If we don’t fall into that ditch, we can easily fall into the ditch on the other side of the road. That’s the ditch where we stress the importance of Jesus and the gospel, remembering just how vital they are and knowing we can never compromise them, but we fail to keep in step with the Spirit. We have truth, but the fruit of the Spirit has withered on the vine and we end up trying to defend the truth of Jesus and the gospel with the very fits of anger Paul lists amongst the works of the flesh. We defend Jesus and the gospel in ways that cause strife and division within our own ranks, with other real Christians.
Brothers and Sisters, it’s vital to maintain a balance. The truth of Jesus and the gospel is just as vital as the fruit of the Spirit. And, vice versa, the fruit of the Spirit are just as vital as the truth of Jesus and the Gospel. I think this is how Paul could write those words we read a couple of weeks ago to the Corinthians. Remember that. He was writing to a church that had rejected him, that told him not to come around or to write anymore. They were worldly, there was serious sin being tolerated in their church. Their worship was messed up and they were abusing the Lord’s Supper. And yet when they demanded his credentials, he pointed back at them. Those messed up, infuriating people were his credentials, because despite their failures and shortcomings, despite their failure to fully live into the gospel and walk in step with the Spirit, they did have Jesus and the Spirit and that was because Paul had brought the gospel to them. And so he could write to them and stress the truth of Jesus and the gospel without compromise, he could rebuke them of their sins, but he could do it all out of a loving heart that throughout displayed the fruit of the Spirit. Brothers and Sisters, let us walk by the Spirit.

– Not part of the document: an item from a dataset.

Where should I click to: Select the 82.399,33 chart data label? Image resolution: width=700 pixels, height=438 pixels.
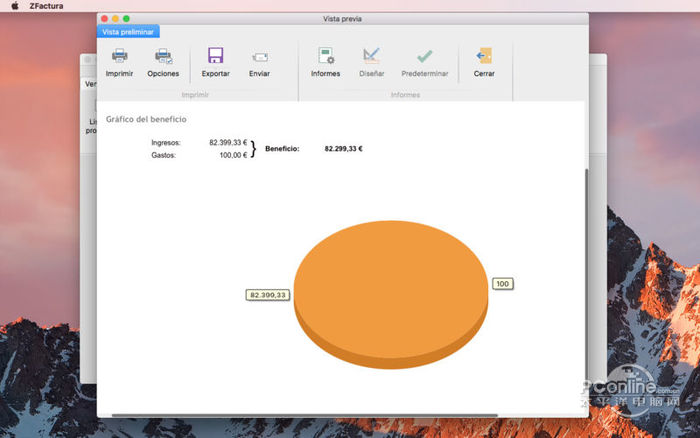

Let us find our confidence in Jesus rather than the flesh, so that the fruit of the Spirit will grow in abundance, so that our love for God and love for neighbour are on full display. Let us live in such a way that the law cannot condemn us.
Let us pray: Almighty and everlasting God, increase in us the gifts of faith, hope, and love; and, that we may obtain what you promise, make us love what you command; through Jesus Christ our Lord, who lives and reigns with you and the Holy Spirit, one God, for ever and ever. Amen.